Clearwater Fire Department had a strange and technical rescue this December -- helping a kitten who was stuck deep inside the dashboard of a car.
Kent Watts, the guru of technical rescues for the Clearwater Fire & Rescue Department, has rescued cats from places such as trees, sewers, roofs and the middle of a frozen lake. But never from the small recesses inside the dashboard of a car – until December 2, that is.
That's when Watts was having lunch at a deli on Sunset Point Road when a young woman entered the business trying to get some turkey for a kitten she was hoping to lure from its hiding spot, deep inside her dash.
The owner of the deli offered up the assistance of Chief Watts and he tried to extricate the cat from the dash in the parking lot of the deli. He didn't have the proper tools on hand, so he told Chandlar Lorch to follow him to Station 48.
Piece by piece he began taking the dash apart. The whole extrication process took about two hours, between the time spent in the deli parking lot and the time at the fire station.

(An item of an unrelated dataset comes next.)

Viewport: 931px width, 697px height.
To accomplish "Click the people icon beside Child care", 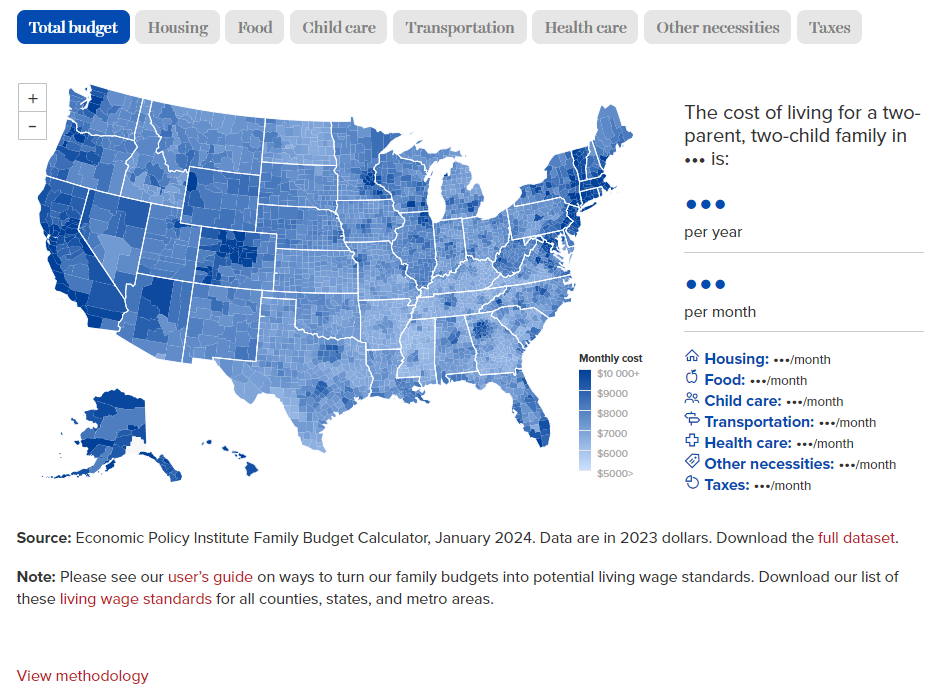I will (x=692, y=399).
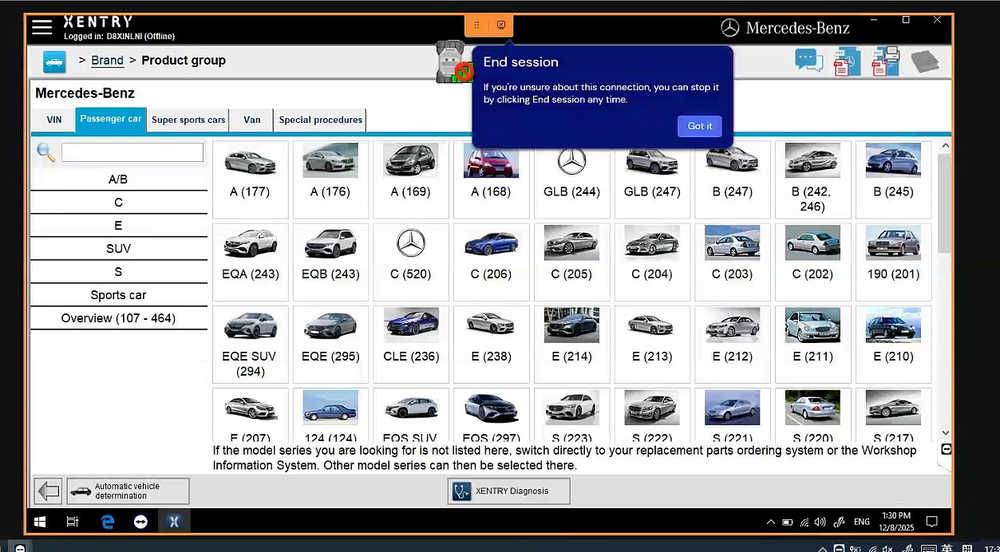Image resolution: width=1000 pixels, height=552 pixels.
Task: Click the diagnostic multiplexer connection icon
Action: click(452, 64)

"He was as tight and as far away in the corner as you could get," Watts said of the kitten. "And as far away from any opening as you could get. He did not want anything to do with us."
He bit. He scratched. He clawed. He fought. And Chief Watts had the battle scars to prove it.

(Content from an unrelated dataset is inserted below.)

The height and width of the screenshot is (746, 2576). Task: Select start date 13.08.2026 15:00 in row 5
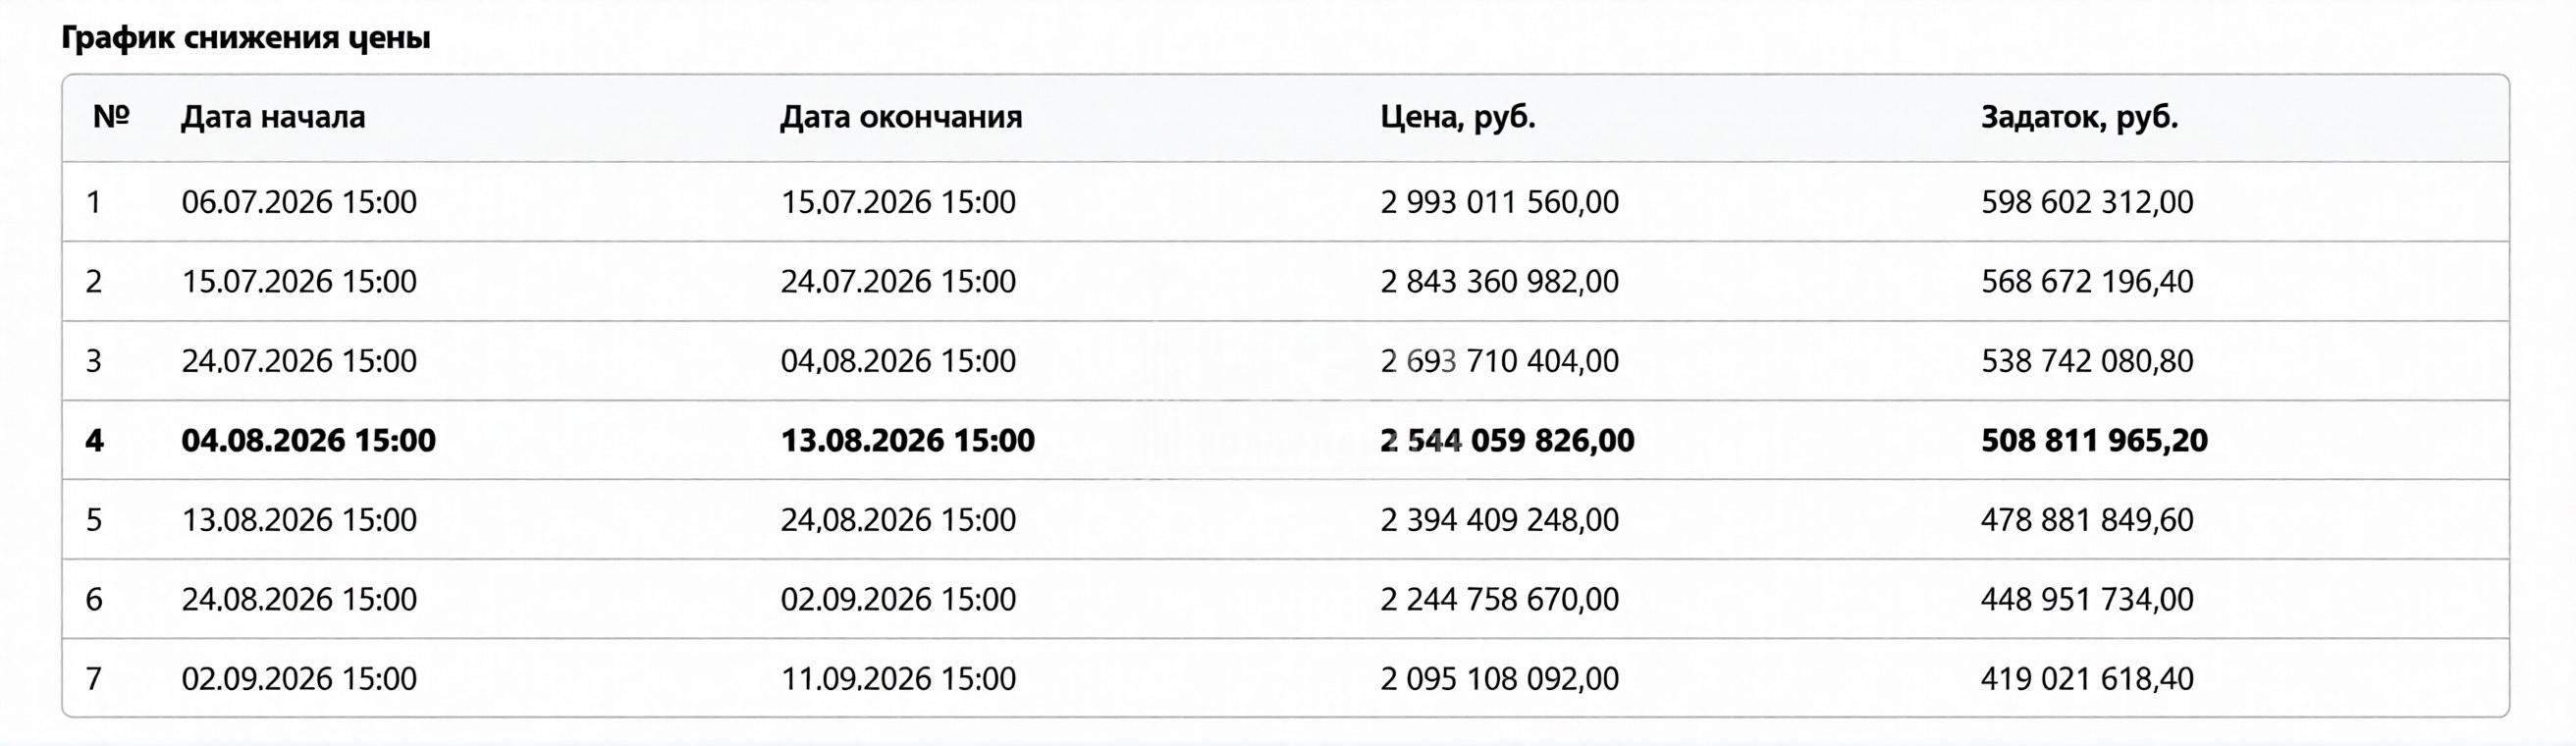299,520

Lorch had found the kitten that morning near busy Gulf-to-Bay Boulevard just west of U.S. 19 and plucked him from the street before he was run over. She was on her way to an appointment with the veterinarian when he went AWOL.
"I must have called four or five mechanics, and not a single one of them wanted to help," she said. "I didn't know what else to do."
That's when her knight in shining armor – in the shape of a fire department assistant chief – came to her rescue.
"He was so willing to help," she said.